Document section —
As for the algae, things have seemed to balance out. There's a little here and there but nothing too bad. Glad I didn't resort to chemical warfare and used some patience instead.. LOL


----------



## AUvet14 (Apr 11, 2011)

Yeah. That was probably the better option  Stuff is looking good now though. Can't wait to flood mine and see it with plants, glass pipes, and all.


----------



## Brian_Cali77 (Mar 19, 2010)

I believe one of my Rili Shrimp has formed a saddle! This is my first attempt at shrimp so I'm excited at the prospect of them breeding! FINALLY (keeping my fingers crossed)!


----------



## Brian_Cali77 (Mar 19, 2010)

*Big shout-outs to h4n - Excellent Filter Guard! *

So I've added Tangerine Tigers to my tank about a week ago. 2 of the females are already berried! The Tangerine Tigers have acclimated well. No deaths and found some molting going on. Just picked up this product called Remineraliz -P by Brightwell to reconstitute RO water for my future PWC's.

Exercise instructions —
**a.** Can you rewrite the shrimp tank thread from "## AUvet14 (Apr" to "my fingers crossed)!", putting "lily pipes" in place of "glass pipes"?
**b.** Can you carry on the shrimp tank thread past its final sentence?

Raw data —
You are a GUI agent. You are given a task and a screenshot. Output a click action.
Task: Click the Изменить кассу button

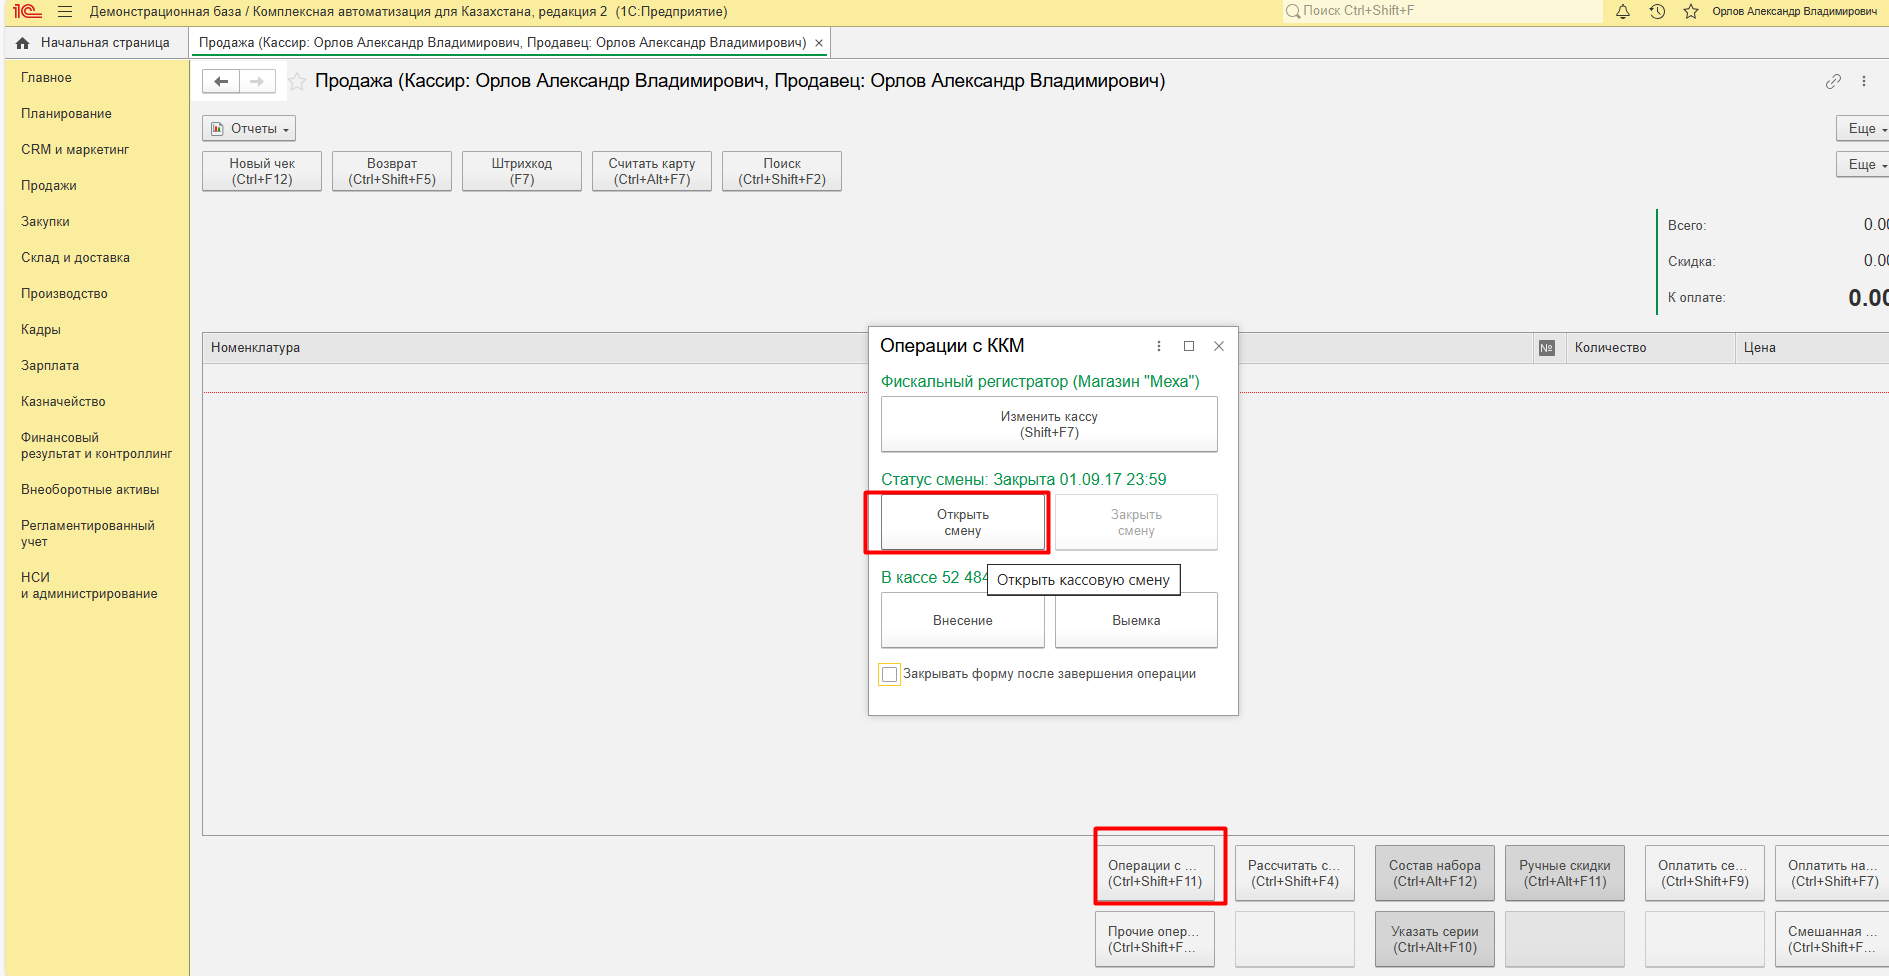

Responses to the exercise —
**a.**
## AUvet14 (Apr 11, 2011)

Yeah. That was probably the better option  Stuff is looking good now though. Can't wait to flood mine and see it with plants, lily pipes, and all.


----------



## Brian_Cali77 (Mar 19, 2010)

I believe one of my Rili Shrimp has formed a saddle! This is my first attempt at shrimp so I'm excited at the prospect of them breeding! FINALLY (keeping my fingers crossed)!

**b.**
Here's some close up shots of my inverts. 




















With the female Rili showing a saddle as well, it was apparent that I needed to make these Cal Aqua pipes shrimp-proof... 

So I did a little diggin' around and found h4n here on TPT that makes some pretty quality looking filter guards... It was cheaper than the Gush filter guards, and specified some pretty impressive materials that it should last... 

Here's the description:
*SS - T-316 Stainless steel wire mesh ( higher level of corrosion resistance than that offered by T-304 Stainless Steel Wire Mesh)

Rubber - Marine grade tubing (wont deteriorate)

Seam - Seam is folded into each other which takes a bit of time to get perfect. Folding the seam won't letting anything get sucked thru the seam part~!!!​*​
Well for $10.50 shipped, I thought this was worth a shot. So the filter guard arrived today with some shrimp spinach tabs (also from h4n)... My initial impression = IMPRESSED! 









Here's how it looks on the 13mm pipes:









And the shrimp immediately going after the dried spinach tabs I received with my filter guard


----------



## h4n (Jan 4, 2006)

*Re: GLA 6g Rimless 36-L - My First Iwagumi Inspired Scape Journal*

Looking good!
It looks nice and sleek in there.

I'm glad they liked the sample spinach.

-Sent from my Samsung Note, a "Phablet"


----------



## ad3hybrid (Dec 11, 2011)

Awesome! really love this tank!:thumbsup:


----------



## Yankee (Jan 12, 2013)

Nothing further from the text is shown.